On 21 May 2019, from a distance of 7 billion light-years away, our gravitational wave detectors were rocked by the most massive collision yet. From analysis of the signal, astronomers concluded that the detection was the result of two black holes smashing together, weighing in at 66 and 85 times the mass of the Sun respectively.
But what if it was something else? A new study offers a different interpretation of the event. It's possible, according to an international team of astrophysicists, that the two objects were not black holes at all, but mysterious, theoretical objects called boson stars - potentially made up of elusive candidates for dark matter.
The gravitational wave event, called GW 190521, was a spectacular discovery. The object that resulted from the merger of the two objects would have been a black hole at around 142 times the mass of the Sun - within the intermediate mass range that no black hole had ever been detected before, called the black hole upper mass gap.
That was extremely neat, but there was a huge puzzle - the 85 solar-mass black hole allegedly involved in the collision. According to our models, black holes over about 65 solar masses can't form from a single star, like stellar mass black holes.
That's because the precursor stars that would produce a black hole in this mass range are so massive that their supernovae - known as pair-instability supernovae - ought to completely obliterate the stellar core, leaving nothing behind that could gravitationally collapse into a black hole.
While our understanding of the formation of stars as 'twins' doesn't neatly allow for pairs of stellar black holes to be born close enough to combine, it's likely that the explanation is two smaller black holes merging. But if we go by the data alone, another model fits even better.
It's possible that the black hole was the product of an earlier merger between two smaller black holes. Led by Juan Calderón Bustillo of the Galician Institute of High Energy Physics in Spain, the research team has determined boson stars would be a perfect match for the numbers.
"Our results show that the two scenarios are almost indistinguishable given the data, although the exotic boson star hypothesis is slightly preferred," said astrophysicist José Font of the University of Valencia in Spain.
"This is very exciting, since our boson-star model is, as of now, very limited, and subject to major improvements. A more evolved model may lead to even larger evidence for this scenario and would also allow us to study previous gravitational-wave observations under the boson-star merger assumption."
Boson stars are, at the moment, purely theoretical, and have never been detected before, but they are of increasing interest to astronomers, particularly in the search for dark matter.
They are, like black holes, predicted by general relativity, and are able to grow to millions of solar masses at a very compact size.
As we have previously reported, where stars are primarily made up of particles called fermions - protons, neutrons, electrons, the stuff that forms more substantial parts of our Universe - boson stars would be made up entirely of bosons.
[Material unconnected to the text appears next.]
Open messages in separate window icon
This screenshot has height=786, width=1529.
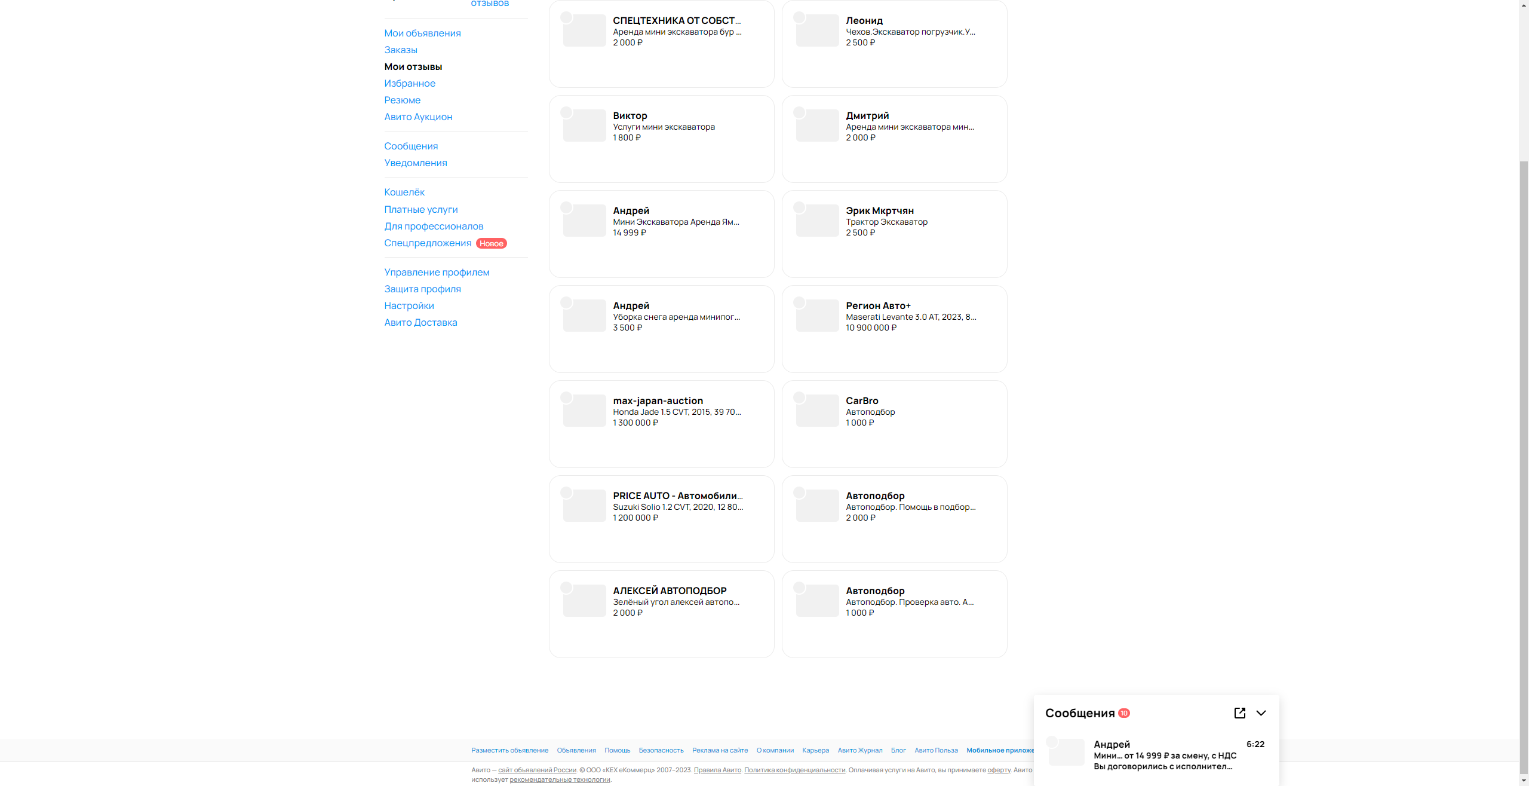(1239, 713)
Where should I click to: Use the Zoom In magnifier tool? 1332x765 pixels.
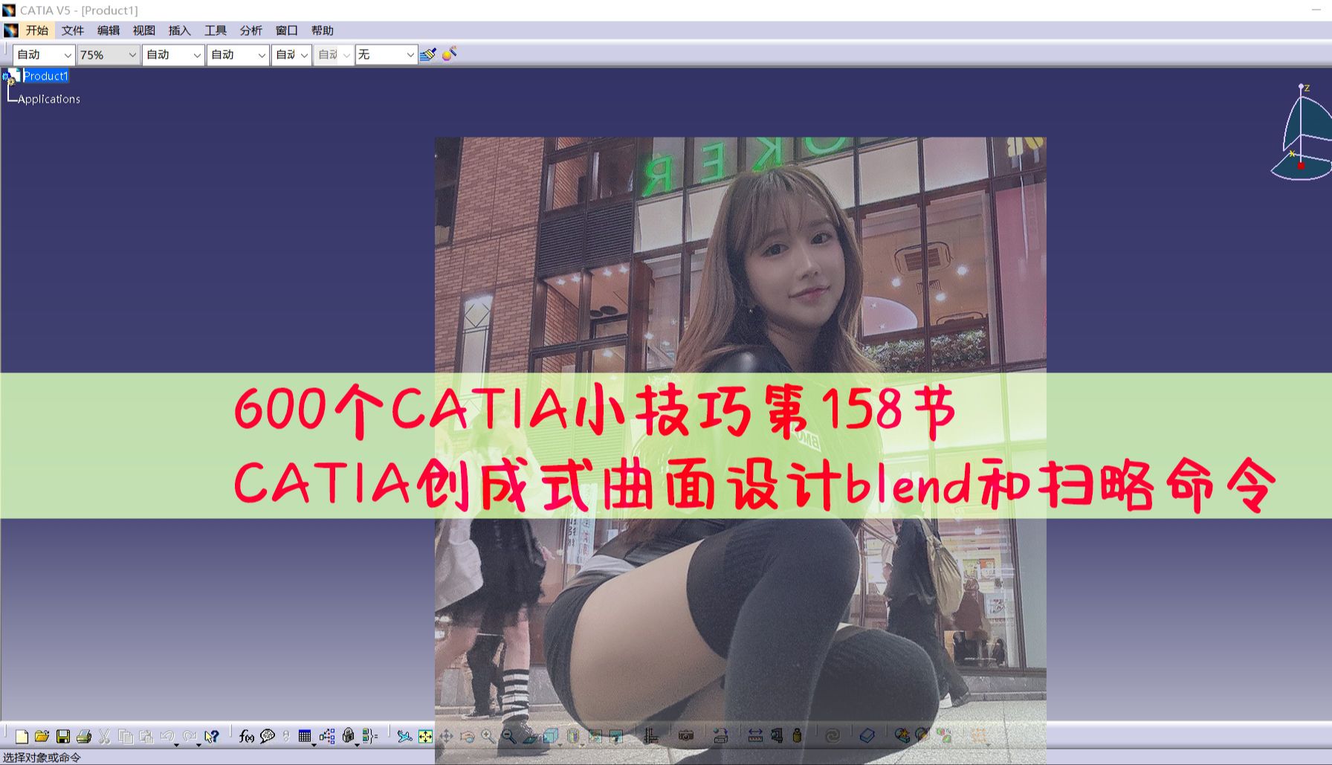tap(487, 736)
These particles - including photons, gluons and the famous Higgs boson - don't follow the same physical rules as fermions.
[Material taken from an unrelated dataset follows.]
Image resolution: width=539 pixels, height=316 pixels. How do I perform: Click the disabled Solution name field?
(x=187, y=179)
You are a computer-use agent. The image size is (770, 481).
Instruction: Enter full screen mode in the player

Fermions are subject to the Pauli exclusion principle, which means you can't have two or more particles with the exact same quantum states, which includes the space they sit in. Bosons, however, can be superimposed; when they come together, they act like one big particle or matter wave. We know this, because it's been done in a lab, producing what we call a Bose-Einstein condensate.
In the case of boson stars, the particles can be squeezed into a space which can be described with distinct values, or points on a scale. Given the right kind of bosons in the right arrangements, this 'scalar field' could fall into a relatively stable arrangement.
Boson stars might actually look a lot like black holes, except for one characteristic: they don't have an absorbing surface that would stop photons, or an event horizon, so they would appear totally transparent. They're basically compact blobs of Bose-Einstein condensate in space.
The countless particles making up such massive stars would ironically need to be incredibly light, with millions of times less mass than an electrons.
Interestingly, this kind of ultralight boson would also be a candidate for dark matter - the unknown, unseen mass responsible for all the extra gravity floating around the Universe that we can't account for. So finding boson stars would go at least some way towards solving one of the biggest mysteries of the cosmos.
According to the team's calculations, if GW 190521 was a merger between two boson stars, the masses and distances involved would be different, but it would solve the problem of that 85-solar-mass black hole.
"First, we would not be talking about colliding black holes anymore, which eliminates the issue of dealing with a 'forbidden' black hole," Calderón Bustillo said.
"Second, because boson star mergers are much weaker, we infer a much closer distance than the one estimated by LIGO and Virgo. This leads to a much larger mass for the final black hole, of about 250 solar masses, so the fact that we have witnessed the formation of an intermediate-mass black hole remains true."
In the team's scenario, when the two boson stars collided, they formed a larger boson star that could have become unstable and collapses down into a black hole, so it's actually impossible to tell whether the boson star interpretation is correct, even if we could see it clearly across the revised 1.9 billion-light-year distance.
Instead, the analysis gives us the tools for studying intermediate-mass gravitational wave events going forward in the context of boson stars as well as black holes, with the hope of finding answers in the future.
"If confirmed by subsequent analysis of this and other gravitational-wave observations," said astrophysicist Carlos Herdeiro of the University of Aveiro in Portugal, "our result would provide the first observational evidence for a long-sought dark matter candidate."
The research has been published in Physical Review Letters.